I've been thinking a bit more about this post. I haven't changed it, since I wrote what I was feeling at the time. However, for me, cross-dressing is an unusual event. It doesn't happen every day; not even every month, and therefore I want it to be as special as possible. I suppose for a real woman, going to an unusual event (a particular birthday party, or a family celebration) she would want to wear something special too, and turning up in trainers or flat shoes might not be it.

A small number of women seem to want to wear high heels all the time: on long-haul flights, for example, one would think that high heels would be extremely impractical, yet one still sees women wearing high heels on such flights.

But most women wear high heels on special occasions, and so do I. I honestly think that if I could crossdress freely every day, I would very shortly change to more comfortable footwear, or perhaps invest in a pair of bionic ankles. So maybe my interest in high heels isn't so fetishistic after all?

Addendum: 28th January 2013

Just this week the good old BBC have run an article on their website about this very subject, entitled Why did men stop wearing high heels? You can read the full text here. And the BBC also has an interesting magazine article here, called Sex on Legs: The Stiletto.

Addendum: 23rd December 2016

More about high heels from the BBC. I am beginning to think they may be obsessed. There is a wonderful podcast called The Why Factor, presented by Mike Williams. The Why Factor is a series of short (15-20 minute) explorations of "why we do the things we do". I hope to discuss the episode which discusses crossdressing, in more detail, in a future article. However, this one is about high heels. (Interestingly, the episode on the BBC website is an abridged, 12-minute version. The full, 18-minute episode which I heard came from iTunes). This podcast confirms the things I discuss above: that high heels were originally worn by men; that they became a symbol of wealth, and then they become an image of sexuality.

Interestingly, Williams turns up for a lesson in how to walk in heels. In her dance studio in London, Sarah Toner runs workshops to teach people (and freely admits some of them are men) how to walk elegantly in high heels, and of course Williams does poorly.

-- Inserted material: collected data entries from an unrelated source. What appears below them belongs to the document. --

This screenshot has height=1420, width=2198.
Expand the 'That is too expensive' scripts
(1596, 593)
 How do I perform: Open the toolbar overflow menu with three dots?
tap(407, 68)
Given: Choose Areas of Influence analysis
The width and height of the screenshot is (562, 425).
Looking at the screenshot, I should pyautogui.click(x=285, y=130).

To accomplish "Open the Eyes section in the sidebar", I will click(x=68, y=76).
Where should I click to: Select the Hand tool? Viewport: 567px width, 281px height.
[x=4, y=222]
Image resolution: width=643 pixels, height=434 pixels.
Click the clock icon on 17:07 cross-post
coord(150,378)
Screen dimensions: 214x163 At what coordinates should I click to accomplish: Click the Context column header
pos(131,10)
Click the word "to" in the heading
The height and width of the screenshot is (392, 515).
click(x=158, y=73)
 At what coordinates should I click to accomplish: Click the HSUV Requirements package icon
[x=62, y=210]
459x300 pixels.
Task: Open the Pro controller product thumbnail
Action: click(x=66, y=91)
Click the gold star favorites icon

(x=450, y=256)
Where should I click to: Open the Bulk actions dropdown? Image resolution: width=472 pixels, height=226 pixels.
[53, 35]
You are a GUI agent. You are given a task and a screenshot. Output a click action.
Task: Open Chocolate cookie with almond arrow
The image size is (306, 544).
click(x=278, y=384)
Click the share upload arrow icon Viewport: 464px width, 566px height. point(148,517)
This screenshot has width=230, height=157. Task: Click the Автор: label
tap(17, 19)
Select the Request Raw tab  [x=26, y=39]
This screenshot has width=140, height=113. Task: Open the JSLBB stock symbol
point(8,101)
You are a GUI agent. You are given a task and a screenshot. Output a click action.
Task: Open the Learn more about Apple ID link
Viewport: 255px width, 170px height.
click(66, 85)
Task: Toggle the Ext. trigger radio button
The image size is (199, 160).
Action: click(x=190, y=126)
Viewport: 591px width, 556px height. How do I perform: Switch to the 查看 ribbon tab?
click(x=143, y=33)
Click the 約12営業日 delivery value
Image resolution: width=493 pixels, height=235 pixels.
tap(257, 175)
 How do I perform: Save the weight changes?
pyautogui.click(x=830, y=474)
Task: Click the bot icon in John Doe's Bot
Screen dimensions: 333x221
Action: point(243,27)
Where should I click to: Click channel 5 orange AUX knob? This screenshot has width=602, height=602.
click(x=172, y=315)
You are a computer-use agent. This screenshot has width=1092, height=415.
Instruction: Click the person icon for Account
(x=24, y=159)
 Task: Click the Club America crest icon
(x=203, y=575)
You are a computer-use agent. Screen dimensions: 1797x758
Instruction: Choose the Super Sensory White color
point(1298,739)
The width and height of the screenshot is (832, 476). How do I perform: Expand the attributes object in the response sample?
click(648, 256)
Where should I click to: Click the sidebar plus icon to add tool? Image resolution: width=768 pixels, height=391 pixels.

But the new insight, which I found unexpected and slightly disturbing, came from Toner herself, when she discusses why high heels are popular.
Toner: I also think it has to do with the way that you can't really run away. You become a more vulnerable person in a sense, and I think that also has something to do with it.
Williams: I hadn't thought of it like that but when you consider it like that, the fact that the woman is more vulnerable, it's quite sinister.
Toner: It is quite sinister.
This is an interesting take on the phenomenon of high heels, coming as it does from someone who makes her living (at least partly) out of teaching people how to walk in them.